Devletçilik, temel anlamıyla devletin ekonomik hayatın içine
girmesidir. Ama bu yapılırken sosyalist model benimsenemez. Elinde sermayesi
olan vatandaşlar, birkaç alan dışında, diledikleri biçimde üretime
katılabilirler. Devlet bunlara engel olmadığı gibi üstelik gereken tedbirleri
alarak işlerini kolaylaştırır, kişileri üretim ve ticaret işine özendirir.

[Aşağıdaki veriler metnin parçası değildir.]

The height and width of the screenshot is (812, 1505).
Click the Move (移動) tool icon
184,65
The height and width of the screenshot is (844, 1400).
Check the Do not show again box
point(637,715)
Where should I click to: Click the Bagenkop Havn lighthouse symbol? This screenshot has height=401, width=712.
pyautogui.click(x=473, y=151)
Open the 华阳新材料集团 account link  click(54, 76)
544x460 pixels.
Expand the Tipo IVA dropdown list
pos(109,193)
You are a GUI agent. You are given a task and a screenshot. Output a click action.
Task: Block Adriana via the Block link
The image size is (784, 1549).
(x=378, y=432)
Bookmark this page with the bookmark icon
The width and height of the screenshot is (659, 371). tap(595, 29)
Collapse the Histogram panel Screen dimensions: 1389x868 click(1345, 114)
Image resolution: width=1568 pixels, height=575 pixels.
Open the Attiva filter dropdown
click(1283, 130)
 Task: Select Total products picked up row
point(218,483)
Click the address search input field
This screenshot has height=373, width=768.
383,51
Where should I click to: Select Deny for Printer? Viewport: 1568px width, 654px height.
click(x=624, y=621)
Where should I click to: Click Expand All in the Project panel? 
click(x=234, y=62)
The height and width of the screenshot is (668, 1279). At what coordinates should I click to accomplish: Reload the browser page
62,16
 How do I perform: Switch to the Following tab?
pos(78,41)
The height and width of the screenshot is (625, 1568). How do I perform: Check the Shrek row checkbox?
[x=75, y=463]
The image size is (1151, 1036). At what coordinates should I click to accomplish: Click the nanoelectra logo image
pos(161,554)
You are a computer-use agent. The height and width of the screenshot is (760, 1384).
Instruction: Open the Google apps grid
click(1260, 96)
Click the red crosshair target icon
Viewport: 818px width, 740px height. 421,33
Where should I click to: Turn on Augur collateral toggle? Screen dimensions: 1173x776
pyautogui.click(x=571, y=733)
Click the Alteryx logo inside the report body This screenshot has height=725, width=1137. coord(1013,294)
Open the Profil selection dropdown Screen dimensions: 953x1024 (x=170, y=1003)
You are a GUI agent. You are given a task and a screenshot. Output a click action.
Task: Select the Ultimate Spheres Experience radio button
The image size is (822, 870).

Ancak bilindiği gibi, hızla sanayileşme cumhuriyetin ilk
hedeflerindendi. Büyük temel sanayi kuruluşları yapmak için özel ellerde sermaye
yoktu. Bu yüzden devletçilik doğdu. Devlet pek çok sanayi işletmesini kendisi
kurdu, çalıştırdı ve geliştirdi. Bir yandan da uyguladığı para ve kredi
politikası ile özel kişileri başıboş bırakmadı. Böylece devlet ile vatandaş,
üretim işini birlikte düzenlediler. Bu işbirliği sonucu Türkiye örnek bir ülke
durumuna gelmişti. Son araştırmalar, Türkiye'nin 1930 yılına kadar uyguladığı
devletçilik siyaseti ile en hızlı kalkınan üç ülke arasına girdiğini
göstermektedir. 1929 yılında, 100 olan Türkiye ve dünya sanayi üretim indeksi,
1939'da Türkiye'de 196'ya erişmiştir. Dünya ortalaması ise 119'dur. Bu gelişme
tablosunda Türkiye'nin yeri, Rusya ve Japonya'dan sonra gelmektedir. Böylece
1927'de 1000 olan milli gelirimiz, hızlı nüfus artışına rağmen, 1939'da 1625'e
yükselmiştir.
Sermayesi olmayan, dışarıdan yardım almayan,
kaynakları sınırlı, teknolojisi geri Türkiye'nin 1939 yılına kadar sağladığı bu
gelişme Atatürk'ün akılcı ve milliyetçi görüşlerinin bir eseridir. O, özel
girişimleri desteklerken, devleti de ekonomik hayata katmış, her iki alan
birbirlerini tamamlamışlardır.
İkinci Dünya Savaşı'nın çıkması
üzerine bu gelişme durdu. Savaş sonrasında ise devletçilik ilkesi yeniden ve
amaca uygun biçimde işletilip ihtiyaçlara göre düzenlenmedi, politika aracı
yapıldı. Bu yüzden özel alanla devlet alanı arasındaki denge bozuldu ve ekonomik
hayata bir kargaşa geldi.
Atatürk'ün baş ilkelerinden
devletçilik, Türkiye'yi ekonomik bakımdan kalkındıracaktır, yeter ki gerektiği
gibi uygulanabilsin.
Atatürk'ün Devletçilik ile
ilgili bazı sözleri
- "Devletçiliğin bizce anlamı
şudur: Kişilerin özel teşebbüslerini ve şahsi faaliyetlerini esas tutmak, fakat
büyük bir milletin ve geniş bir memleketin ihtiyaçlarını ve çok şeylerin
yapılmadığını göz önünde tutarak, memleket ekonomisini devletin eline almak."
(1936)
- "Prensip olarak, devlet ferdin yerine
geçmemelidir. Fakat ferdin gelişmesi için genel şartları göz önünde
bulundurmalıdır." (1930)
- "Kesin zaruret olmadıkça,
piyasalara karışılmaz, bununla beraber, hiç bir piyasa da başıboş değildir."